**Task details:**
Write each entry again exactly as shown, but without the images it holds.

**Records supplied:**
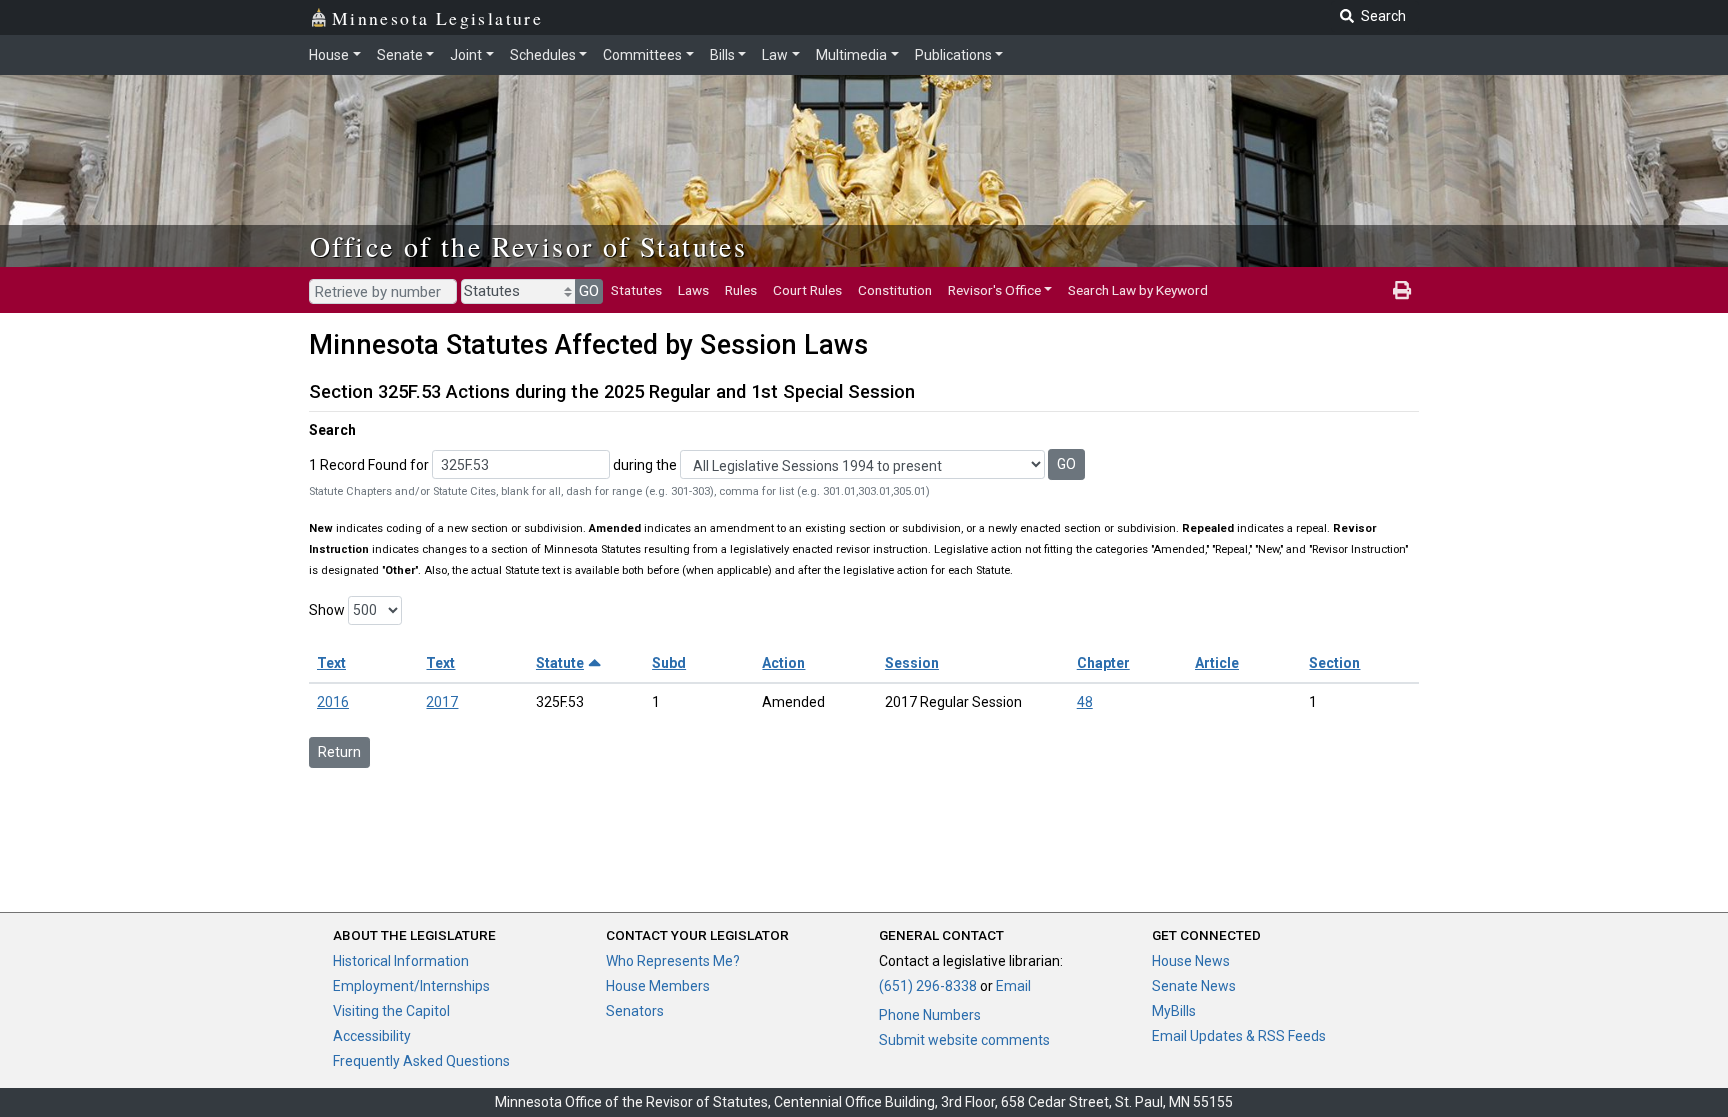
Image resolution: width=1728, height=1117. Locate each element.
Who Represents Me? (673, 961)
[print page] (1402, 290)
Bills (722, 55)
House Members (658, 986)
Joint (466, 55)
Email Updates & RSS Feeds (1239, 1036)
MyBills (1174, 1011)
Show (327, 610)
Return (339, 752)
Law (775, 55)
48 (1085, 702)
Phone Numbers (930, 1015)
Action (783, 663)
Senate (400, 55)
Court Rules (807, 290)
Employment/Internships (411, 986)
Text (331, 663)
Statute (560, 663)
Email (1013, 986)
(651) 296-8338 (928, 986)
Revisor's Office (994, 290)
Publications (953, 55)
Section (1334, 663)
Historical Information (401, 961)
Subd (669, 663)
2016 (333, 702)
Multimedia (851, 55)
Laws (693, 290)
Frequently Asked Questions (421, 1061)
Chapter (1103, 663)
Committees (642, 55)
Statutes (636, 290)
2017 (442, 702)
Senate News (1194, 986)
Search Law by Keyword (1138, 290)
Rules (741, 290)
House (329, 55)
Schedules (543, 55)
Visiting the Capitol (391, 1011)
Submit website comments (964, 1040)
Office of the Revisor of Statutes (528, 246)
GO (589, 291)
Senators (635, 1011)
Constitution (895, 290)
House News (1191, 961)
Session (912, 663)
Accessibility (372, 1036)
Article (1217, 663)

**Exercise result:**
Image resolution: width=1728, height=1117. Locate each element.
Who Represents Me? (673, 961)
[print page] (1402, 290)
Bills (722, 55)
House Members (658, 986)
Joint (466, 55)
Email Updates & RSS Feeds (1239, 1036)
MyBills (1174, 1011)
Show (327, 610)
Return (339, 752)
Law (775, 55)
48 (1085, 702)
Phone Numbers (930, 1015)
Action (783, 663)
Senate (400, 55)
Court Rules (807, 290)
Employment/Internships (411, 986)
Text (331, 663)
Statute (560, 663)
Email (1013, 986)
(651) 296-8338 (928, 986)
Revisor's Office (994, 290)
Publications (953, 55)
Section (1334, 663)
Historical Information (401, 961)
Subd (669, 663)
2016 (333, 702)
Multimedia (851, 55)
Laws (693, 290)
Frequently Asked Questions (421, 1061)
Chapter (1103, 663)
Committees (642, 55)
Statutes (636, 290)
2017 (442, 702)
Senate News (1194, 986)
Search Law by Keyword (1138, 290)
Rules (741, 290)
House (329, 55)
Schedules (543, 55)
Visiting the Capitol (391, 1011)
Submit website comments (964, 1040)
Office of the Revisor of Statutes (528, 246)
GO (589, 291)
Senators (635, 1011)
Constitution (895, 290)
House News (1191, 961)
Session (912, 663)
Accessibility (372, 1036)
Article (1217, 663)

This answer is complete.